Nous avons vite compris que ce ne serait pas notre meilleur match. Hassan, notre ailier gauche, un bon footballeur aux actions fantastiques, prenait des risques dans son jeu, ce qui l’amenait à perdre souvent le ballon. Il n’était pas en forme face au Vigor Wuitens Hamme, et quand ce n’était pas son jour, Hassan ratait tout, absolument tout.

Alors qu’il venait de perdre le ballon pour la énième fois, le père de Kenneth n’a pas pu s’empêcher de hurler :

« Hassan, nom de Dieu, laisse le ballon aux autres, t’es pas sur le marché de Marrakech ici ! C’est toujours la même chose avec vous autres ! »

Hassan avait des origines turques, mais ça, le père de Kenneth l’avait oublié. Quand il ouvrait la bouche, il ne s’arrêtait plus, et les attaques du genre « rentre-dans-ton-pays-on-n’est-pas-dans-le-désert-ici » fusaient. Notre entraîneur ne levait pas le petit doigt. Il ne s’en offusquait sans doute pas plus que ça.

Les autres supporters n’ouvraient plus de grands yeux depuis longtemps face aux vociférations du père de Kenneth. Certains s’empressaient d’aboyer avec lui. La compétition ressemblait à un match comme les autres. Pourtant, ce n’était pas le cas.
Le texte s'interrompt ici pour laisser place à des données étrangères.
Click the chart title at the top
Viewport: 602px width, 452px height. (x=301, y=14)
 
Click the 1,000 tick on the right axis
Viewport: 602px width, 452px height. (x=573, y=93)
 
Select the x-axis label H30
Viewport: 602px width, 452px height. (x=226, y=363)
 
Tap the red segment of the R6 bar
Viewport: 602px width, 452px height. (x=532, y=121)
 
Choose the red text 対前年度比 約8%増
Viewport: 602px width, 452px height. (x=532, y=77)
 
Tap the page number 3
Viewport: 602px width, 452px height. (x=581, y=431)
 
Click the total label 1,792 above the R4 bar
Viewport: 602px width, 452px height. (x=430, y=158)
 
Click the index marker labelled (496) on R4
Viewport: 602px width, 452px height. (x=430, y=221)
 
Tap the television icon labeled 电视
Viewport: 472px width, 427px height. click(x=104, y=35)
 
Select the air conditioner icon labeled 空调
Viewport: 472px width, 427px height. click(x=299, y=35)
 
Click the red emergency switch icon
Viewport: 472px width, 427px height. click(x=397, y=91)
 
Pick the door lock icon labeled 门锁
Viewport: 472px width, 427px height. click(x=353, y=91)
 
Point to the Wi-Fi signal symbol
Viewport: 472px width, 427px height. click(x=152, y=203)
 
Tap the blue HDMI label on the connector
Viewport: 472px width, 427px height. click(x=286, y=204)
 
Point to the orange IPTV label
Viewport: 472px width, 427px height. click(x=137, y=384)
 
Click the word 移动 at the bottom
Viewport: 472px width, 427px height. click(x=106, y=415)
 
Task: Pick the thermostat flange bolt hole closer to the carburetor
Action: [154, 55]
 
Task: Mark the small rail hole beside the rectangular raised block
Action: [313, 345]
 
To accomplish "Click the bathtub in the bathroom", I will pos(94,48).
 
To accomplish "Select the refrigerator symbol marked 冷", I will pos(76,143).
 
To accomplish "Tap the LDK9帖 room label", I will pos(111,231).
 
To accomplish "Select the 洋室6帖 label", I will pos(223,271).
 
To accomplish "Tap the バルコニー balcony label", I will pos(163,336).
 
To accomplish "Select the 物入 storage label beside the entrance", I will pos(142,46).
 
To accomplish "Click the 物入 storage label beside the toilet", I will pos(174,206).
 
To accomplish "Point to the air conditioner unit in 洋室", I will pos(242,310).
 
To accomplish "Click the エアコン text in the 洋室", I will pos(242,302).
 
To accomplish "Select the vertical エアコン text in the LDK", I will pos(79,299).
Après une énième tirade, Kenneth a regardé son père avec mépris. Il a secoué la tête, essuyé ses larmes et quitté le terrain. Sans bruit, si discrètement que notre entraîneur ne s’est rendu compte qu’au bout de dix minutes que nous jouions avec une personne en moins. Le père de Kenneth a assisté, interdit, à la fin de la rencontre. Pendant ce temps, Kenneth est rentré à pied du club de Vigor Wuitens Hamme à Tamise. Après ça, il n’a plus jamais joué au foot.

« Parfois, dans la vie, on se trompe de chemin et on reste égaré très longtemps », m’a dit Kenneth.

Il m’a demandé si je ne pouvais pas lui avancer cinq euros. Je n’avais pas d’argent sur moi, mais je pouvais en retirer au distributeur. Tout en tapant mon code, j’ai hésité un instant. Il dépenserait sûrement ce que je lui donnerais pour acheter de la drogue. Je lui ai donné cinquante euros, en lui faisant croire que l’appareil n’avait plus d’autres billets. Même un clochard toxicomane mérite d’être traité dignement. Kenneth m’a montré sa reconnaissance par un sourire muet.

Il m’a dit au revoir d’un coup de coude à l’épaule. Et que, si j’avais envie de le revoir, il serait à coup sûr dans le quartier à partir de cinq heures. Il m’offrirait un café.


Fikry El Azzouzi, juin 2020
Traduit du néerlandais par Noëlle Michel

Kenneth et Hassan sont des noms d’emprunt. Marc Van Der Linden et Filip Joos ont vraiment joué pour le KSV Tamise. Fikry El Azzouzi aussi, bien sûr.